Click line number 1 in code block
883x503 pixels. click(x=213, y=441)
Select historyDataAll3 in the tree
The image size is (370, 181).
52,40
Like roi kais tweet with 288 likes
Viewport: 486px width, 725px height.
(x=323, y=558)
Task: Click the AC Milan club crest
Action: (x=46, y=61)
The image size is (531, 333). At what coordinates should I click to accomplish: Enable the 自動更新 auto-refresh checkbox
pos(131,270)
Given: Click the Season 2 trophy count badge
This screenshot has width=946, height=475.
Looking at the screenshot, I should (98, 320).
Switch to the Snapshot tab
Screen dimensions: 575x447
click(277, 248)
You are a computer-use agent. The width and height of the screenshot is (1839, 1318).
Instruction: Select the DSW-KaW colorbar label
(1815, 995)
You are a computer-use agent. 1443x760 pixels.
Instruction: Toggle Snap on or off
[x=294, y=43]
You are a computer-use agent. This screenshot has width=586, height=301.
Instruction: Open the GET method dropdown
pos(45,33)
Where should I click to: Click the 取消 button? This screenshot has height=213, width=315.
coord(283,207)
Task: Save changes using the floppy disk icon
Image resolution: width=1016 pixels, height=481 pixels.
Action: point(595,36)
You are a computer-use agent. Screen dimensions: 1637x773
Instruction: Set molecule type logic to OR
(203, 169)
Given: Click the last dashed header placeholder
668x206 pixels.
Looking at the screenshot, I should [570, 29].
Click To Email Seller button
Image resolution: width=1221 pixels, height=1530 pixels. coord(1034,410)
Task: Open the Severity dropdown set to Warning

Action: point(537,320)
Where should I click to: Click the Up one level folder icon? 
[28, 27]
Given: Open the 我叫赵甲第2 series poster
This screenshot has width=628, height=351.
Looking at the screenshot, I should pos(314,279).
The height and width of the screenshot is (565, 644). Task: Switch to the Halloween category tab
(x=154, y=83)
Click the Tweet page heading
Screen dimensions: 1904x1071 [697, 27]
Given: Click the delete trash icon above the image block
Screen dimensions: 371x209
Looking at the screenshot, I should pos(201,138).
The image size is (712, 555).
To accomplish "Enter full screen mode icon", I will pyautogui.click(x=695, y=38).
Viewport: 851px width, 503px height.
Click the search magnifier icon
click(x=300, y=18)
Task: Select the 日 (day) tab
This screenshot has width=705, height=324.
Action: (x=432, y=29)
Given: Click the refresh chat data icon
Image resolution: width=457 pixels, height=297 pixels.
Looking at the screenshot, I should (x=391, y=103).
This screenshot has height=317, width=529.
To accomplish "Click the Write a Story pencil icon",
== == ==
### WHAT IS BEING ASKED
Swap every occurrence of "Instruction" for "Directive" throughout the material above, and reproduce it with all else unchanged.

### ANSWER FOR THIS EXERCISE
Click line number 1 in code block
883x503 pixels. click(x=213, y=441)
Select historyDataAll3 in the tree
The image size is (370, 181).
52,40
Like roi kais tweet with 288 likes
Viewport: 486px width, 725px height.
(x=323, y=558)
Task: Click the AC Milan club crest
Action: (x=46, y=61)
The image size is (531, 333). At what coordinates should I click to accomplish: Enable the 自動更新 auto-refresh checkbox
pos(131,270)
Given: Click the Season 2 trophy count badge
This screenshot has width=946, height=475.
Looking at the screenshot, I should (98, 320).
Switch to the Snapshot tab
Screen dimensions: 575x447
click(277, 248)
You are a computer-use agent. The width and height of the screenshot is (1839, 1318).
Directive: Select the DSW-KaW colorbar label
(1815, 995)
You are a computer-use agent. 1443x760 pixels.
Directive: Toggle Snap on or off
[x=294, y=43]
You are a computer-use agent. This screenshot has width=586, height=301.
Directive: Open the GET method dropdown
pos(45,33)
Where should I click to: Click the 取消 button? This screenshot has height=213, width=315.
coord(283,207)
Task: Save changes using the floppy disk icon
Image resolution: width=1016 pixels, height=481 pixels.
Action: point(595,36)
You are a computer-use agent. Screen dimensions: 1637x773
Directive: Set molecule type logic to OR
(203, 169)
Given: Click the last dashed header placeholder
668x206 pixels.
Looking at the screenshot, I should [570, 29].
Click To Email Seller button
Image resolution: width=1221 pixels, height=1530 pixels. coord(1034,410)
Task: Open the Severity dropdown set to Warning

Action: point(537,320)
Where should I click to: Click the Up one level folder icon? 
[28, 27]
Given: Open the 我叫赵甲第2 series poster
This screenshot has width=628, height=351.
Looking at the screenshot, I should pos(314,279).
The height and width of the screenshot is (565, 644). Task: Switch to the Halloween category tab
(x=154, y=83)
Click the Tweet page heading
Screen dimensions: 1904x1071 [697, 27]
Given: Click the delete trash icon above the image block
Screen dimensions: 371x209
Looking at the screenshot, I should pos(201,138).
The image size is (712, 555).
To accomplish "Enter full screen mode icon", I will pyautogui.click(x=695, y=38).
Viewport: 851px width, 503px height.
Click the search magnifier icon
click(x=300, y=18)
Task: Select the 日 (day) tab
This screenshot has width=705, height=324.
Action: (x=432, y=29)
Given: Click the refresh chat data icon
Image resolution: width=457 pixels, height=297 pixels.
Looking at the screenshot, I should (x=391, y=103).
This screenshot has height=317, width=529.
To accomplish "Click the Write a Story pencil icon",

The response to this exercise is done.